# Spark Data Frames

Spark SQL is a Spark module for structured data processing. Unlike the basic Spark RDD API, the interfaces provided by Spark SQL provide Spark with more information about the structure of both the data and the computation being performed. Internally, Spark SQL uses this extra information to perform extra optimizations.

There are several ways to interact with Spark SQL including SQL, the DataFrames API and the Datasets API.
When computing a result the same execution engine is used, independent of which API/language you are using to express the computation.
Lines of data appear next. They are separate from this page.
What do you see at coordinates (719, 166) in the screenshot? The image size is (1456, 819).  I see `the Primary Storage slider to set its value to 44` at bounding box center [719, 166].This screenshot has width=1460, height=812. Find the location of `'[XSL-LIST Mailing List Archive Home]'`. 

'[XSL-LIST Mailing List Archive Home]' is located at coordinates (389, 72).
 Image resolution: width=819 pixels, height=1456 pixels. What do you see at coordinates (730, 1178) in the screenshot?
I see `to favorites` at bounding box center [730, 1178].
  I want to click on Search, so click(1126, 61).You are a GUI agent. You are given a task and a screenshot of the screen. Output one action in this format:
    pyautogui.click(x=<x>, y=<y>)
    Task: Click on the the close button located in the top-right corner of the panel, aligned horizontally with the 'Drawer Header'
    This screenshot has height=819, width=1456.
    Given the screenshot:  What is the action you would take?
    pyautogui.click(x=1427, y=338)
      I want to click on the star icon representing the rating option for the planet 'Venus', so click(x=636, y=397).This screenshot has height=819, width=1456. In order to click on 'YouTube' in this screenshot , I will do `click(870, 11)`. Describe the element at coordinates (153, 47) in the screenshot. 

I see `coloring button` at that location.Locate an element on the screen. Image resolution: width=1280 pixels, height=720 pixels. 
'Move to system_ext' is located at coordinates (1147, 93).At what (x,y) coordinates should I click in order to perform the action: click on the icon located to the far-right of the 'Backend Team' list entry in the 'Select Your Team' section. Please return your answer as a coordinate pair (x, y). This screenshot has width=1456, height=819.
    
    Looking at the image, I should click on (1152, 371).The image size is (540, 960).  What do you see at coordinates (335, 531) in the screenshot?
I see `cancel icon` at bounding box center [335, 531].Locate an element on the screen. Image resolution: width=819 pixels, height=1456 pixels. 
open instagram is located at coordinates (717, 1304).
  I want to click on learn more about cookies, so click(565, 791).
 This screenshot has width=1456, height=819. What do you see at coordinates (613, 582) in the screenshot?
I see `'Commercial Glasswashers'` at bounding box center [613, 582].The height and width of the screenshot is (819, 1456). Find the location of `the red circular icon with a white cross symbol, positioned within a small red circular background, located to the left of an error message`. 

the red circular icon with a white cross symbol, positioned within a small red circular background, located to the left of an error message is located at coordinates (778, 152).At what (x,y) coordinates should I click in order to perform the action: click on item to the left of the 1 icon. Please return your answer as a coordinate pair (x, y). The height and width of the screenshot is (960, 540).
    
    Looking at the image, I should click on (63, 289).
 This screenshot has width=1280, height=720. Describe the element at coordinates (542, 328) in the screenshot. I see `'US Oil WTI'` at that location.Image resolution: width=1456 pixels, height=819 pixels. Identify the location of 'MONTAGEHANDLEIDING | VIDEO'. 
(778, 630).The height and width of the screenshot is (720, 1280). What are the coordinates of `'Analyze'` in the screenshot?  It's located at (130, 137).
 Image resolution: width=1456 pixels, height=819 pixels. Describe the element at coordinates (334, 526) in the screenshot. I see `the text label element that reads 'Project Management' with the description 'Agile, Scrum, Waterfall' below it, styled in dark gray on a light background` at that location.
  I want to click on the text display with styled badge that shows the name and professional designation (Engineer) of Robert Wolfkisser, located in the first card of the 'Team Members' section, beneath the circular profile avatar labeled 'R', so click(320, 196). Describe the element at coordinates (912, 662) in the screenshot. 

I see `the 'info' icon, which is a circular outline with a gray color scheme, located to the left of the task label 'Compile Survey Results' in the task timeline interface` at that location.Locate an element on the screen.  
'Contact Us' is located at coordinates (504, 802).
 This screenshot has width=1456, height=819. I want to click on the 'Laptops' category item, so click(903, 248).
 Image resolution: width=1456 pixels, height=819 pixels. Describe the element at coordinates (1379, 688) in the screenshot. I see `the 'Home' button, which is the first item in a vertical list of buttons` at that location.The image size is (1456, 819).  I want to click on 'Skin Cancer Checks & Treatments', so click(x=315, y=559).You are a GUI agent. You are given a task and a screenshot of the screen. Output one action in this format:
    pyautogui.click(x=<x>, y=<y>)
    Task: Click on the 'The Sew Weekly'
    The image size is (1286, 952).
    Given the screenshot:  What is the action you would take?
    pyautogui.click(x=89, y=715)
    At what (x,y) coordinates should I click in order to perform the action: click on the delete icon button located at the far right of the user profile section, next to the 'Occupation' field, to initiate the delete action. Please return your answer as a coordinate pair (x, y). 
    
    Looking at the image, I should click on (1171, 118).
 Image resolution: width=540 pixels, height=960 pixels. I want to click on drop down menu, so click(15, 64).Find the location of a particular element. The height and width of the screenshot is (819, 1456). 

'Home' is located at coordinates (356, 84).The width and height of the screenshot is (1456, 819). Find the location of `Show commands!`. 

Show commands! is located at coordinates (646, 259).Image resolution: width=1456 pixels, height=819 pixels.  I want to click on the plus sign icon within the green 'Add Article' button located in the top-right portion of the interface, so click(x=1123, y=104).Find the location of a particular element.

This unification means that developers can easily switch back and forth between the various APIs based on which provides the most natural way to express a given transformation.

# Setup

In [1]:
import os, sys
import numpy as np
import pandas as pd
%matplotlib inline
import matplotlib.pyplot as plt

## Setup Spark

In [2]:
# %load ../01_Distributed_Computing_HDFS_Distributed_Data_Sets/pyspark_init_arc.py
#
# This configuration works for Spark on arc.insight.gsu.edu
#
import os, sys
# set OS environment variable
os.environ["SPARK_HOME"] = '/usr/hdp/2.4.2.0-258/spark'
os.environ['PYSPARK_SUBMIT_ARGS'] = '--packages com.databricks:spark-csv_2.11:1.2.0 pyspark-shell'

# add Spark library to Python
sys.path.insert(0, os.path.join(os.environ["SPARK_HOME"], 'python'))

# import package
import pyspark
from pyspark.context import SparkContext, SparkConf

import atexit
def stop_my_spark():
    sc.stop()
    del(sc)

# Register exit    
atexit.register(stop_my_spark)

# Configure and start Spark ... but only once.
if not 'sc' in globals():
    conf = SparkConf()
    conf.setAppName('MyFirstSpark') ## you may want to change this
    conf.setMaster('yarn-client')
    ##conf.set('spark.ui.port', '%d'%(52000+np.int(np.random.rand(1)*10000)))
    sc = SparkContext(conf=conf)
    print "Launched Spark version %s with ID %s" % (sc.version, sc.applicationId)
   

Launched Spark version 1.6.1 with ID application_1508160140652_0078


In [3]:
 print "http://arc.insight.gsu.edu:8088/cluster/app/%s"% (sc.applicationId)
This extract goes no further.